Natsu terdiam membatu. Apa yang harus kulakukan?

Kabur. Diam. Kabur. Diam. Kabur. Diam.

"Kau ingin mengatakan apa, Natsu?"

Mati di tempat. Lompat ke sungai. Pingsan.

Tidak, tidak mungkin.

"Aku ...," oh, akhirnya ia memutuskan untuk mengatakannya sekarang. Ia meneguk ludahnya, memantapkan hatinya. Ayo, kau pasti bisa!

Ia menatap Lucy. Matanya menunjukkan keseriusan. Dan tatapan itulah yang membuat Lucy heran—agak takut juga. Memangnya, Natsu mau mengatakan apa?

"Maukah kau hidup bersamaku selamanya?"

Woops. Satu kalimat itu keluar dengan begitu lancarnya dari mulut seorang Natsu Dragneel yang bahkan sebelumnya ia merasa gugup sampai tak bisa berkata apa-apa.

Lucy terdiam. Mulutnya terbuka sedikit. Satu tangannya ia gunakan untuk menutup mulutnya. Pembuluh darah di wajahnya melebar. Oh, ia tak bisa mempercayai indera pendengarannya beberapa detik yang lalu!

Apakah ... apakah tadi Natsu baru saja melamarnya?

Ulangi!

"Na-Natsu ... k-kau ...," bahkan Lucy tak bisa berkata-kata, "kau melamarku?"
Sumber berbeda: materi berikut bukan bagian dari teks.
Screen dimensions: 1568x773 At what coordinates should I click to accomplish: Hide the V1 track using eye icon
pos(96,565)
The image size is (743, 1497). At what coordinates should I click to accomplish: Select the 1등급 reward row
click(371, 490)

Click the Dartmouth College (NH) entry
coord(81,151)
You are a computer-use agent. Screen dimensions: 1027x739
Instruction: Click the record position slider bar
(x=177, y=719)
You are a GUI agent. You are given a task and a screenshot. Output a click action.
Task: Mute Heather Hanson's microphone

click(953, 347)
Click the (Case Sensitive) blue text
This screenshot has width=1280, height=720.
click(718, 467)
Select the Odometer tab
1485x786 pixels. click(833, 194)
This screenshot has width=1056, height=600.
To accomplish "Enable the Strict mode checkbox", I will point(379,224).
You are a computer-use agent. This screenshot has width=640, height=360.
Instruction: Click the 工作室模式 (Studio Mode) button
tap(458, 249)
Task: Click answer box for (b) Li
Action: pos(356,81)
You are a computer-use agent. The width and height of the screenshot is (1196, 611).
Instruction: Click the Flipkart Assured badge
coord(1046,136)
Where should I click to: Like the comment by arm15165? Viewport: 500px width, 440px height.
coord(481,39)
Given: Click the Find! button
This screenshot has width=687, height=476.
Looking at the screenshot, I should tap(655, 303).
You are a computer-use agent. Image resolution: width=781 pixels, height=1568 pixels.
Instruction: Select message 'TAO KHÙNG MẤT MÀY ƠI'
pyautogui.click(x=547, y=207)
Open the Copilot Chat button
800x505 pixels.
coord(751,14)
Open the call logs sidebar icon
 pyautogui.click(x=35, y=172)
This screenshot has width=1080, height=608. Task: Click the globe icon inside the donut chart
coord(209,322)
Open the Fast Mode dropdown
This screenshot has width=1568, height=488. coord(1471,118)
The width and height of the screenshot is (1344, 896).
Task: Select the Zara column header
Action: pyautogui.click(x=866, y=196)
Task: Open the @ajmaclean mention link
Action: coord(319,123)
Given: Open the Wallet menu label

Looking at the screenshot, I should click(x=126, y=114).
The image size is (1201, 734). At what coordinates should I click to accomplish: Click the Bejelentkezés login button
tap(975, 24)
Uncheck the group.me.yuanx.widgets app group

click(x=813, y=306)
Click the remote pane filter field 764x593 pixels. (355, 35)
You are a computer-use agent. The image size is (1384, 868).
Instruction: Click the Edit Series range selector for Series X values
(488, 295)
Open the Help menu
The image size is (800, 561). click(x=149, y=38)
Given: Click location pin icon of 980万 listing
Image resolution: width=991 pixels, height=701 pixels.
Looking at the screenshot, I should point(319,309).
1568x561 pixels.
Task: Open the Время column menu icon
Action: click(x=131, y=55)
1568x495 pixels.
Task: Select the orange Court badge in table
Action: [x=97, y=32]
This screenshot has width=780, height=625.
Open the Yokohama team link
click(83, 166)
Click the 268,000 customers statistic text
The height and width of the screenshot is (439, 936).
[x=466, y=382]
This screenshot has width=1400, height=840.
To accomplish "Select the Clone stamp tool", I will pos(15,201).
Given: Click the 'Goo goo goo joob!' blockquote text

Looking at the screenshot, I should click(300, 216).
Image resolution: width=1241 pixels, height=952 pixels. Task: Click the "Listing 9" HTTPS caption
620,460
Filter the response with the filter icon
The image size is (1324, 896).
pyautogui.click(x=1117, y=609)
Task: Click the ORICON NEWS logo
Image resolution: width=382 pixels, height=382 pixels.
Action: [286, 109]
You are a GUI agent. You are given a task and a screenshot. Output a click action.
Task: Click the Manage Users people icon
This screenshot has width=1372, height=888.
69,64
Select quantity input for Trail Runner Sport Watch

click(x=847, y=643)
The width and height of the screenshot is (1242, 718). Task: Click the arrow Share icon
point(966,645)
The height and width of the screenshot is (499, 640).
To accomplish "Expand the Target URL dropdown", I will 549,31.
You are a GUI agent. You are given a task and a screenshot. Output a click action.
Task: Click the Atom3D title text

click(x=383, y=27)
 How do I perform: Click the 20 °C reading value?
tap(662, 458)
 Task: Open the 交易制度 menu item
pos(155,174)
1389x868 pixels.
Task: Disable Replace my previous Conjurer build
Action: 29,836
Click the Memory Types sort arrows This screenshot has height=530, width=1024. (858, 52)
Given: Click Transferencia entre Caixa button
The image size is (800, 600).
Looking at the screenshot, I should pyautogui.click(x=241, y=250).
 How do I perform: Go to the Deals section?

Natsu, dengan wajah yang tak kalah merahnya dengan Lucy, menjawab, "Te-tentu saja. La-lalu ... apa ... j-jawabanmu?"

Lucy terdiam. Ia mengalihkan pandangannya ke arah lain. Ia tersenyum.

Natsu baru saja melamarnya. Sebentar lagi mereka akan menikah dan memiliki keluarga—ia sebenarnya menerima lamaran Natsu, dengan senang hati. Wow, bahkan Lucy tak pernah membayangkan ia akan berkeluarga dengan Natsu. Tiba-tiba, sebuah ide jahil muncul di pikirannya.

Bermain sedikit itu tidak akan apa-apa, kan?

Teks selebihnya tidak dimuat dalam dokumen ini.